Achim Oelgarth, Geschäftsführender Vorstand des Ostdeutschen Bankenverbandes e.V., ist ein wichtiger Impulsgeber für Ostdeutschland. Er setzt sich ein für Vergewisserung, Verständigung und Versöhnung. Mit diesem Beitrag ist er auch in dem Sammelband „Denke ich an Ostdeutschland ...“ vertreten.

Achim Oelgarth, Geschäftsführender Vorstand Ostdeutscher Bankenverband e.V. Abbildung: OstBV
Seit 2018 leite ich, Achim Oelgarth, als Geschäftsführender Vorstand den Ostdeutschen Bankenverband e.V. (OstBV). Ich mache das jeden Tag, jedes Jahr mit großer Begeisterung mit meinem „maximal Ost-West-diversen“ Team für die privaten Banken in „unseren“ sechs Bundesländern – von der Ostsee bis zum Erzgebirge. Zusammen mit dem Kollegium im Vorstand, den Gremien und als Verbandsteam sind wir die Stimme der privaten Banken und anderer Unternehmen der Finanzwirtschaft in Ostdeutschland.
Bereits 1949 als Verband des Berliner Bankgewerbes gegründet, hat der OstBV nach der Wiedervereinigung seine Arbeit auf die ostdeutschen Bundesländer ausgedehnt. Engagieren können sich alle Unternehmen der Branche, die ihre Geschäfte in und aus Berlin, Brandenburg, Mecklenburg-Vorpommern, Sachsen, Sachsen-Anhalt und Thüringen heraus betreiben. Zu unseren aktuell 38 Mitgliedern zählen Groß-, Regional- und Spezialbanken, Privatbankiers sowie Fintechs in privater Rechtsform. Die Zusammensetzung nach Geschäftsausrichtung, regionaler Vertretung sowie Historie ist dabei vielfältig. Allen gemein ist aber, dass sie sich hier vor Ort engagieren – mit insgesamt immerhin 12.000 Mitarbeitenden aus und in der Region.

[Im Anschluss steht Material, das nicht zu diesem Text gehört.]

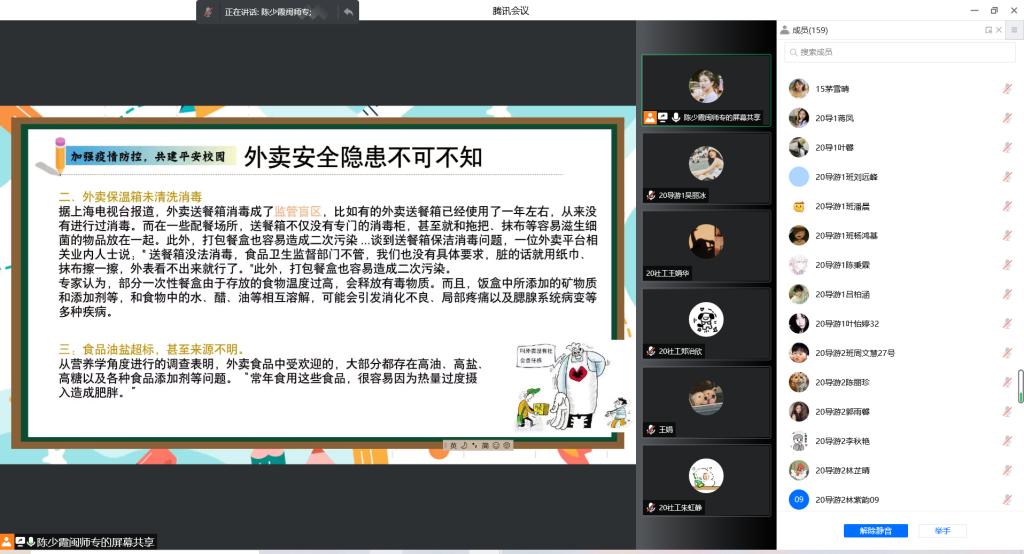This screenshot has width=1024, height=554.
Task: Click the avatar of 20社工朱虹静
Action: click(706, 475)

Wir sind Mitglied im Bundesverband deutscher Banken, dem Spitzenverband des privaten deutschen Bankgewerbes, und Initiator der Berlin Finance Initiative, dem Ökosystem-Builder des sich am dynamischsten entwickelnden Finanz- und Technologie-Standorts Europas, Berlin.
Wir unterhalten vielfältige Kooperationen. Unter anderem sind wir Partner von „Deutschland – Land der Ideen“ bei der Ausrichtung des jährlich stattfindenden Ostdeutschen Wirtschaftsforums (OWF) und unterstützen das N5 Symposium, die alljährliche Konferenz von Studierenden für junge Menschen in Ostdeutschland.
Ostdeutschland ist eine Erfolgsgeschichte und sollte auch so erzählt werden.”

OstBV-Forum 2021: Das Diskussionsforum fand im Rahmen der Jahresmitgliederversammlung statt. Abbildung: OstBV
Starker Strukturwandel
Mit der „Wende“ begann im Osten Deutschlands ein allumfassender Umbruch, der das Alltagsleben der Menschen, aber auch die Wirtschaft stark veränderte. Nie zuvor wurden zwei derart unterschiedliche Staats- und Wirtschaftssysteme in einem Land zusammengeführt. Viele Institutionen mussten erst wieder eingerichtet werden. Die Schaffung eines leistungsfähigen Bankwesens war eine der Grundvoraussetzungen für eine funktionierende Marktwirtschaft. Die Veränderungsprozesse wären ohne entsprechende Finanzierungsmittel kaum möglich gewesen. Die privaten Banken beteiligten sich von Anfang an intensiv am „Aufbau Ost“ und schlugen Brücken in die ostdeutschen Regionen. Sie waren Dienstleister der ersten Stunde und sind heute Hauptkreditgeber in der Region. Daher blicken wir mit Stolz auf die vergangenen drei Jahrzehnte zurück.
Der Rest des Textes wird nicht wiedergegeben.